In some respects, this is the triumph of the fan over the beat counters. As was noted earlier, Feige is an unabashed fan of the comic books. His success has allowed him to remain true to the characters and their stories where financial or other external concerns have served to derail other series. And, with the MCU, the “geek have inherited the earth” as the global impact far exceeds anything ever contemplated for “a mere comic book movie.”
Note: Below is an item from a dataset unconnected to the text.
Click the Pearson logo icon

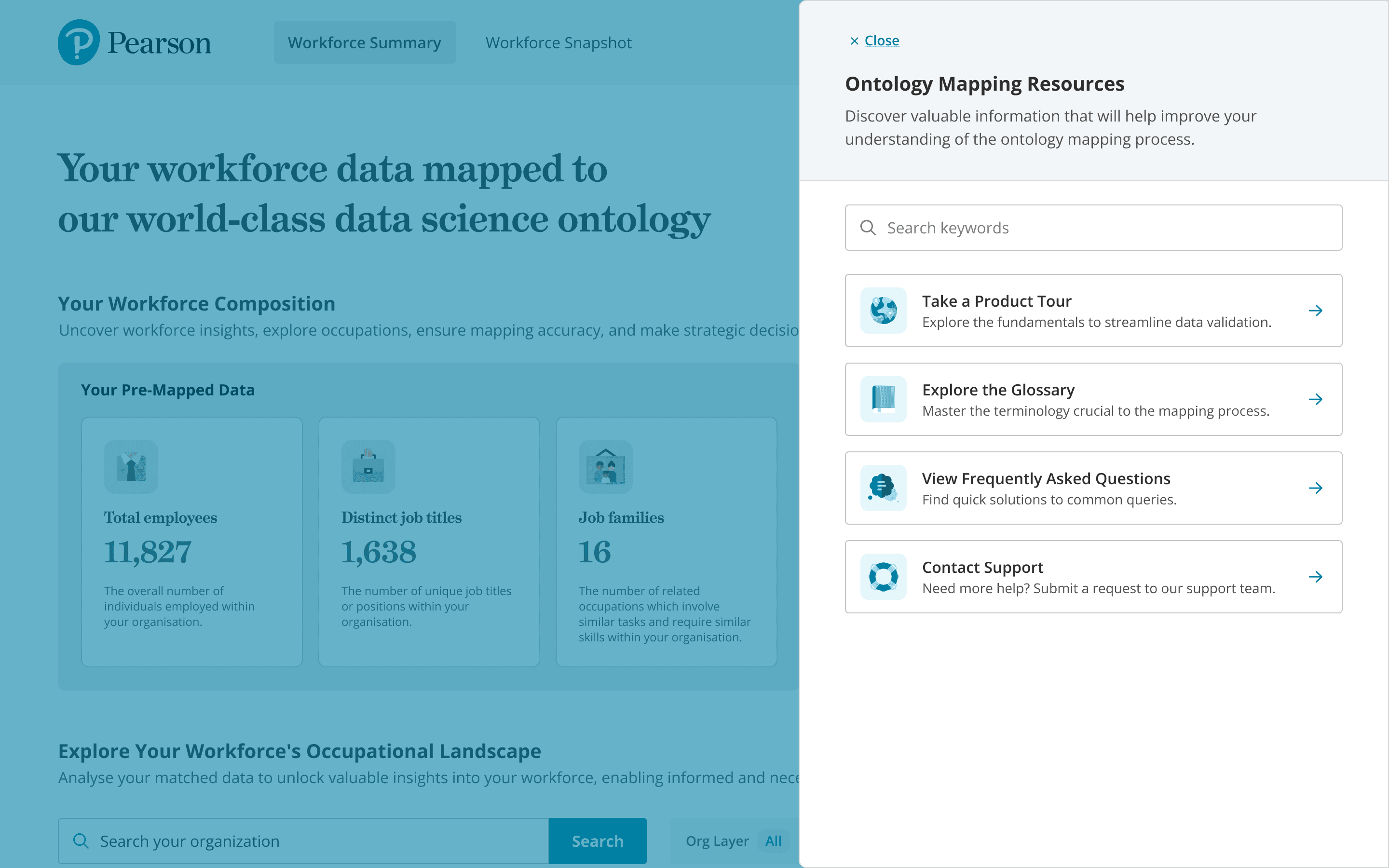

The strength of the MCU goes deeper than Feige’s singular vision. Even though the MCU has only been on screen since 2008, the content that it is built upon goes back over half a century. That gives extraordinary power to the creatives creating the movies as they can not only find stories to work from, but those same stories are already beloved by the hard-core fans as well, which adds to the excitement leading up to each film’s opening. The pent-up demand to see how a the narrative arcs that played out over the course of years in a few hours on-screen is a strong “sell” to get people into theaters.
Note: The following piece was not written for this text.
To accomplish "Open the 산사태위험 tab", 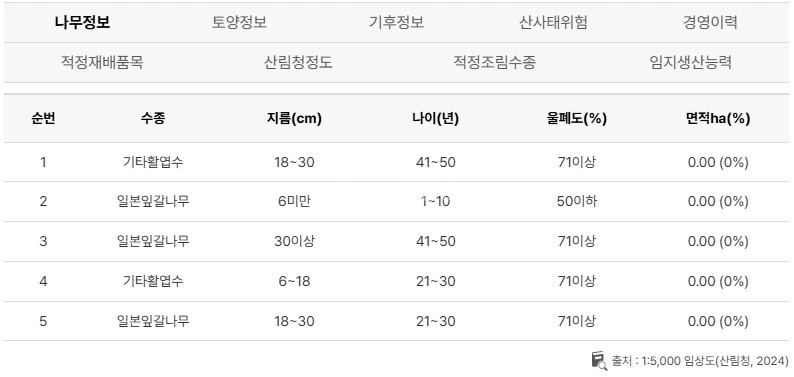I will click(x=553, y=23).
But even a huge budget and strong marketing is only a key to success and not a guarantee. Treating the source material with the proper respect is just as vital. If the film does not respect the source material, the fans can turn on it, much as happened with Zack Snyder’s take on Superman.
Beyond the films themselves, the revenue arising from tie-ins, consumer products and related digital content can equal or exceed the money raised from ticket sales. Marvel’s owner, Disney, has had 70 years honing its skill as masters of marketing. Fans see a film and they want to buy the merch, ride the rides, stream the movie and so on. Conversely, seeing the rides, products and tie-ins in person and on-screen fuels demand to see the movies.
Star Trek and Star Wars both had lasting impacts long after they debuted in more than commercial terms. They launched careers, strengthened others, but most of all, they inspired their fans.
Star Trek has been credited for inspiring technological breakthroughs. Letters were written to NASA resulting in the first Shuttle being named “Enterprise”. And, fans found hope in its message of an optimistic future and the representation of minorities on-screen. The 501st Legion, an international organization of Star Wars fans, has raised millions for charities and the films’ on-screen diversity has inspired new generations of fans to dream.
The careers of Carrie Fisher, Harrison Ford, Mark Hamill, William Shatner, Levar Burton and others were launched or received significant boosts from their roles in SciFi. The MCU, building upon its deep stable of characters, has introduced an amount of diversity that’s largely unprecedented. Samuel L. Jackson looks much different than his days with the Howling Commandoes and as head of S.H.I.E.L.D. before his debut in the MCU.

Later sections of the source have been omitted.